There are often complaints about the lack of idealistic impetus of the formulations, it is compared unfavourably with the vigour of the declaration of human rights, or the heroism of the American declaration of independence. The recent German document undeniably suffers by such comparisons. It contains no great call to carry its audience away, it doesn’t appeal passionately to hearts and minds, there is no inner melody. But it is not lacking in character! And aren’t these unintentional lacunae typical of the belated German revolution? But this constitution does strive for the essential. It tries to rescue the fundamental consensus that existed at the time, from the conflict between forces, the turmoil of passions, which followed the collapse, and build on it. So the first article comprises the two sentences:
The German empire is a republic.
National sovereignty resides in the people.

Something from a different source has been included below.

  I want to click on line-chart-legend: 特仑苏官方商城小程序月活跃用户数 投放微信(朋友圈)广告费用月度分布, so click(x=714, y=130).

In the meantime, the counter-revolution has slowly and stubbornly gained ground, Kapp-Lüttwitz have tried to launch a preemptive coup, monarchical-reactionary demagoguery has spouted rivers of drivel. But does even one of these belated heroes dare to assert that these two sentences which stand rightly at the beginning of the new constitution, were not the general conviction of the people at that time? They were, and that is why the gentlemen either kept a dignified silence, or were even themselves republicans for a while. Despite all other disruption, the republic and popular sovereignty were the clear will of the German people. This consensus no longer exists. The terrible economic, social and political consequences of defeat in the war are only now becoming completely apparent, and as so often, the resulting anger is directed more against the medicine than against the illness and those who caused it, and just those who claim, in their torrent of empty phrases, that the Germans are the chosen people, help to ensure that the idea of a unified people cannot be filled with life. It’s here that the constitution has a great role to play, it is an element of unification, it throws the term ‘unpatriotic’, the worst accusation in the Wilhemine vocabulary, onto the rubbish heap. It prevents the inevitable party and class struggles from getting out of hand, and is a serious admonition to those who are playing with the dangerous idea of a „bourgeois block“, which would split Germany in two. Overcoming class was the best tradition of bourgeois democracy. If it abandons it, it would show that it carries its own death within itself. It is no coincidence that Hugo Preuß, the creator of the constitution, is now fighting this disastrous madness with passion and courage.
We prefaced this statement with a quotation from a speech by a democrat and republican in 1848. We realize that the demands of the old National Assembly have been formally fulfilled, but we also know that there is a long way to go to fill them with life. The German people lost one revolution. If a second one occurs, it would be the beginning of eternal night. The looming shadow of St. Paul’s church lies over us late grandchildren.